TASKS TO CARRY OUT:
- 1) Decide whether each statement below agrees with the Cassandra thread. Answer yes or no for each, and quote the deciding words of the thread.
(a) The writetime function works with collection columns.
(b) The value of writetime is given in microseconds.
(c) CQL supports nested queries.
- 2) Write out the part of the Cassandra thread between "where: prk1" and "was the same.", inclusive.

TEXT SECTION:
I have a Cassandra table with schema:
CREATE TABLE IF NOT EXISTS TestTable(
documentId text,
sequenceNo bigint,
messageData blob,
clientId text
It's an interesting question...
All columns that aren't part of the primary key have so-called WriteTime that could be retrieved using the writetime(column_name)
function of CQL (warning: it doesn't work with collection columns, and return null for UDTs!). But because we don't have nested queries in the CQL, you will need to write a program to fetch data, filter out entries by WriteTime, and delete entries where WriteTime is older than your threshold. (note that value of writetime
is in microseconds, not milliseconds as in CQL's timestamp
type).
The easiest way is to use Spark Cassandra Connector's RDD API, something like this:
val timestamp = someDate.toInstant.getEpochSecond * 1000L
val oldData = sc.cassandraTable(srcKeyspace, srcTable)
.select("prk1", "prk2", "reg_col".writeTime as "writetime")
.filter(row => row.getLong("writetime") < timestamp)
oldData.deleteFromCassandra(srcKeyspace, srcTable,
keyColumns = SomeColumns("prk1", "prk2"))
where: prk1
, prk2
, ... are all components of the primary key (documentId
and sequenceNo
in your case), and reg_col
- any of the "regular" columns of the table that isn't collection or UDT (for example, clientId
). It's important that list of the primary key columns in select
and deleteFromCassandra
was the same.

SOURCE MATERIAL:

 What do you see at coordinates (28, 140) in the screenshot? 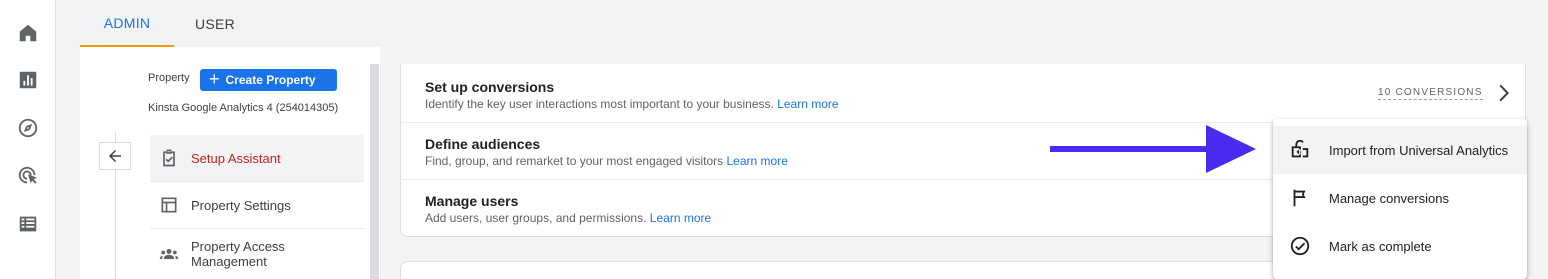
I see `left-nav-rail` at bounding box center [28, 140].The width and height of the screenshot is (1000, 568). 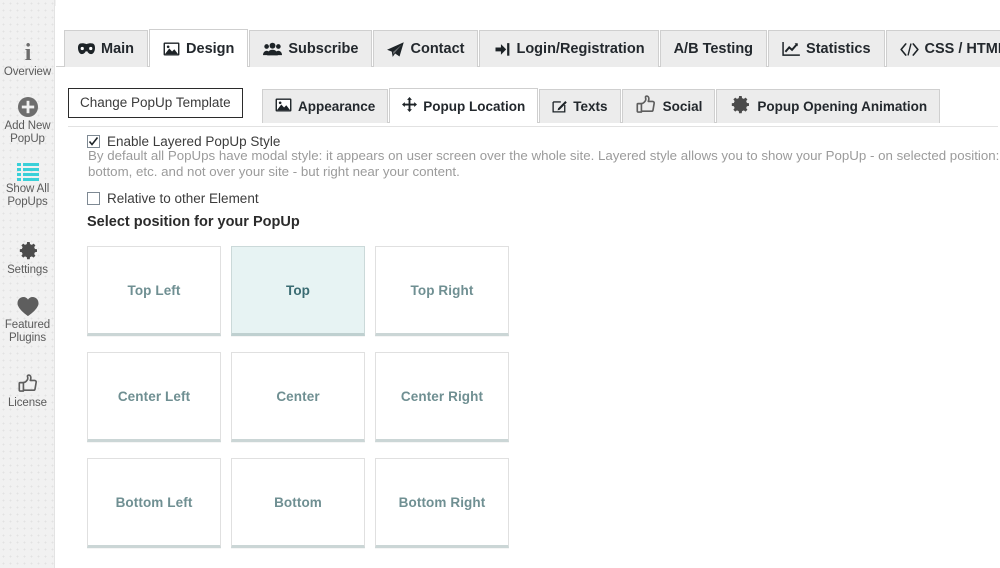 I want to click on code-icon, so click(x=909, y=49). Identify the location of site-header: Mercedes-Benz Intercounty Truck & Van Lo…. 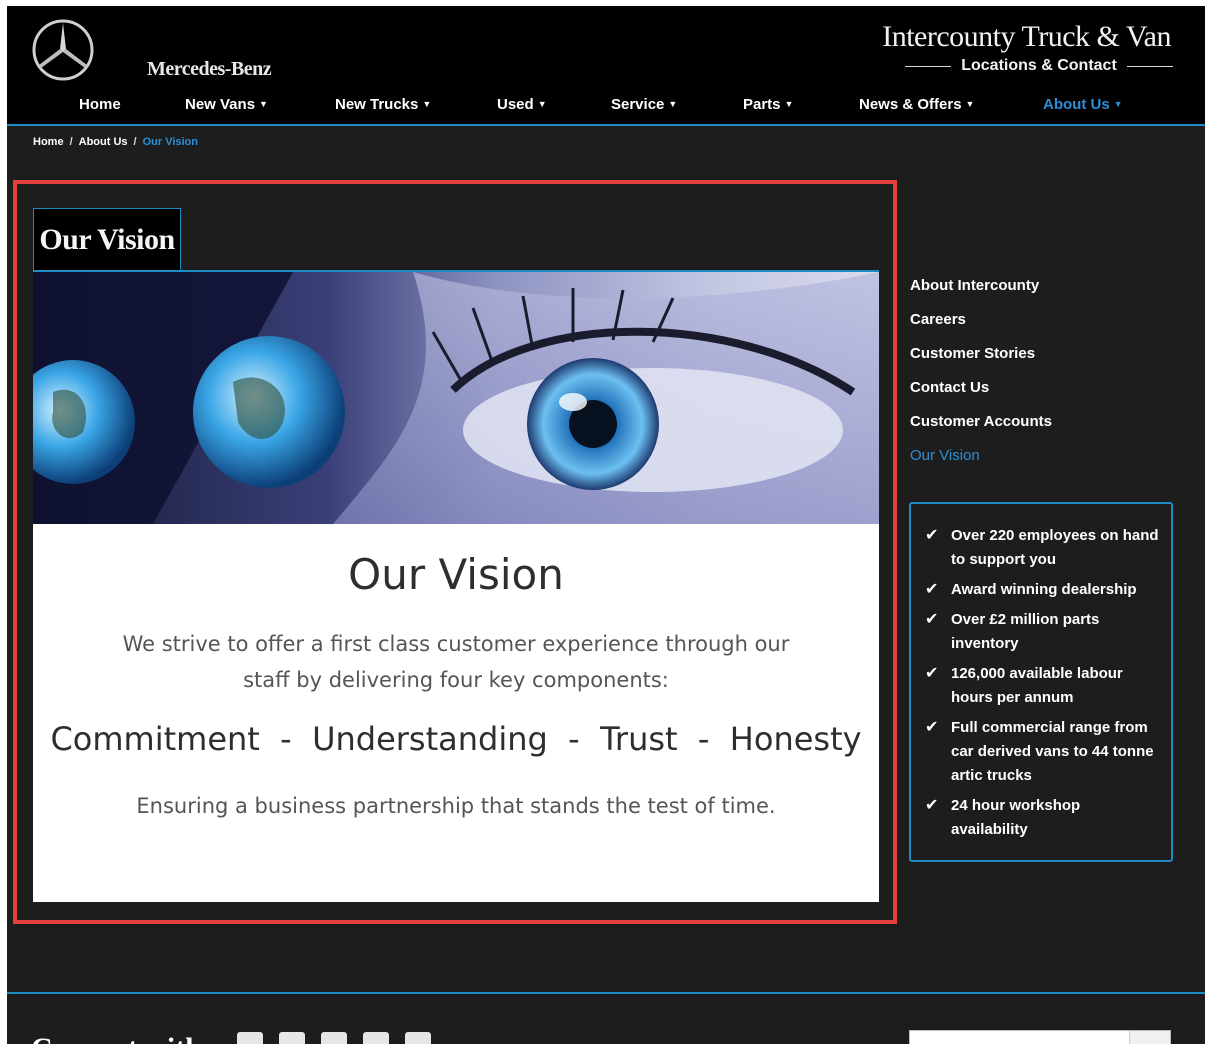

ANSWERS BY ITEM NUMBER:
- 1)
(a) No: "it doesn't work with collection columns"
(b) Yes: "is in microseconds, not milliseconds"
(c) No: "we don't have nested queries in the CQL"

- 2)
where: prk1
, prk2
, ... are all components of the primary key (documentId
and sequenceNo
in your case), and reg_col
- any of the "regular" columns of the table that isn't collection or UDT (for example, clientId
). It's important that list of the primary key columns in select
and deleteFromCassandra
was the same.